On Friday, the National Enquirer, an American tabloid, opened a new front of attack, with a front page story that accuses the evangelical senator of carrying on multiple extramarital affairs. The report, thinly sourced and unsubstantiated, quotes a source identified as a Washington insider who claims to be “digging into at least five affairs Ted Cruz supposedly had”.
Cruz denied the allegations during a press conference on Friday, calling the National Enquirer story “garbage” and accused “Donald and his henchmen” of being behind the report.
The spouses and family members of political candidates have long been considered off-limits from personal attacks. This week’s battle between the two leading contenders for the Republican nomination has renewed concerns about the tone and tenor of the race, especially as it careens toward a showdown with the woman best poised to become the nation’s first female president.

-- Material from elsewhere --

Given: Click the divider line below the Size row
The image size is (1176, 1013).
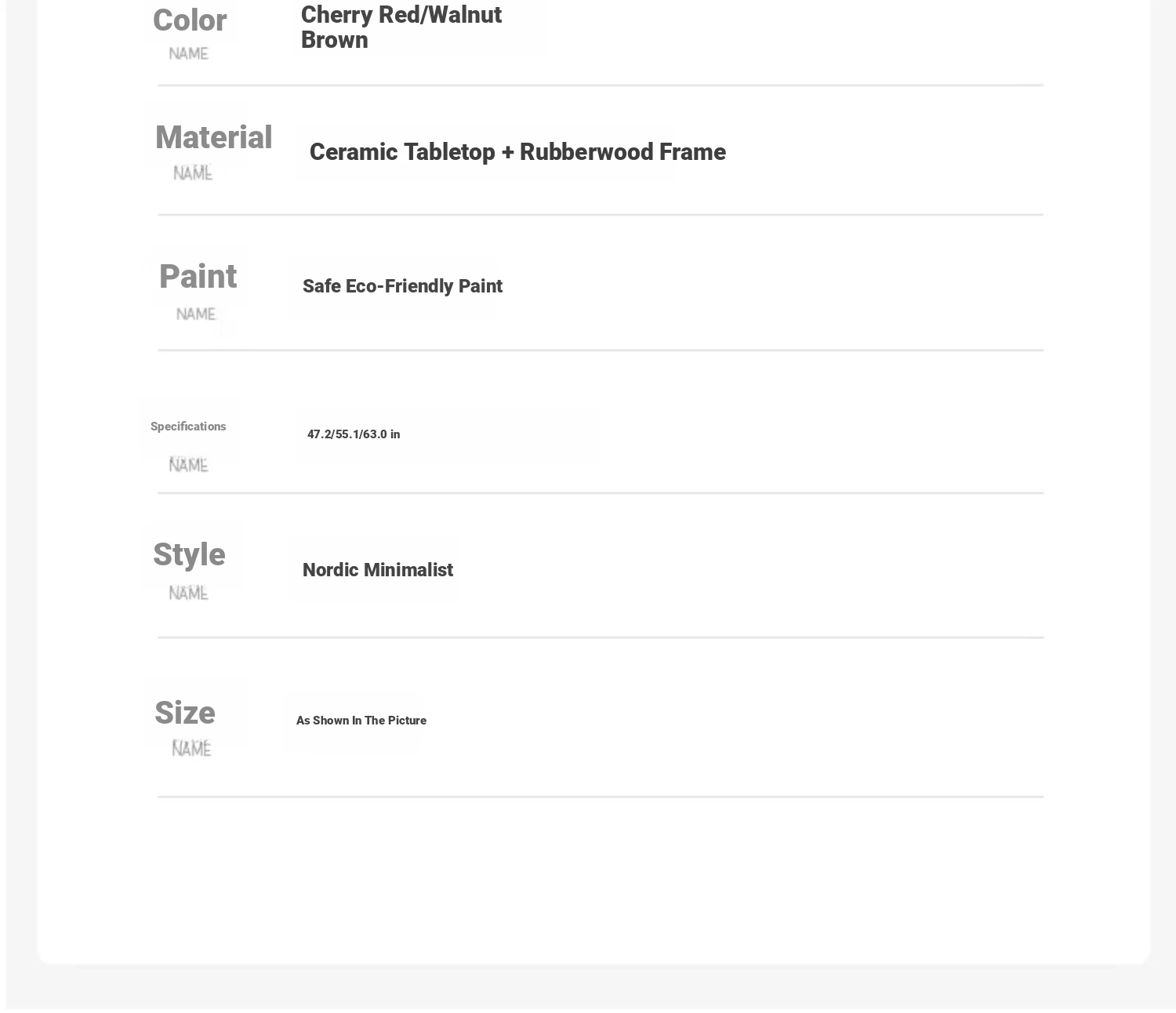Looking at the screenshot, I should 601,797.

The rhetoric from the Republican side of the presidential race is noticeably “hyper-masculine”, said Adrienne Kimmell, executive director of the Barbara Lee Family, which tracks gender dynamics in the 2016 race. She noted noted the recent emphasis on hand size, and even the intense focus given to Florida senator Marco Rubio’s heeled boots. (Rubio dropped out of the race earlier this month after losing his home state to Trump.)
The battle between Trump and Cruz is no exception, she observed. Even the way the senator has defended his wife is a showcase of manliness.
“There’s so much hyper masculine shaming. For example, Cruz calls Trump cowardly,” Kimmell said. “That’s a loaded term from a gender perspective. A man doesn’t want to be a coward. That’s not a masculine word.”
Kimmell expects more collisions along gendered lines as the election season wears on, especially if the end result is a head to head between Trump and Clinton.
“It’s hard not to see this getting worse, especially if [Trump] faces a female opponent,” Kimmell said. “But for now, on the Republican side at least, it’s like: may the most hyper-masculine man win.”
Related: US election delegate tracker: chart the candidates' path to the nomination
The skirmish erupted as Cruz slid to victory in Utah’s primary, clinching all of the state’s delegates and sustaining anti-Trump supporters’ hope that the businessman can yet be kept from winning the nomination. Cruz has sought to cast himself as the party’s last and best hope to defeat Trump and save the party from a bruising battle against Hillary Clinton in November’s general election.
“Donald is a gift to Hillary Clinton,” Cruz told reporters at a press conference in New York following his Utah win. Trump still maintains a significant delegate lead and is more than half-way to 1,237 delegates he needs to capture the party’s nomination.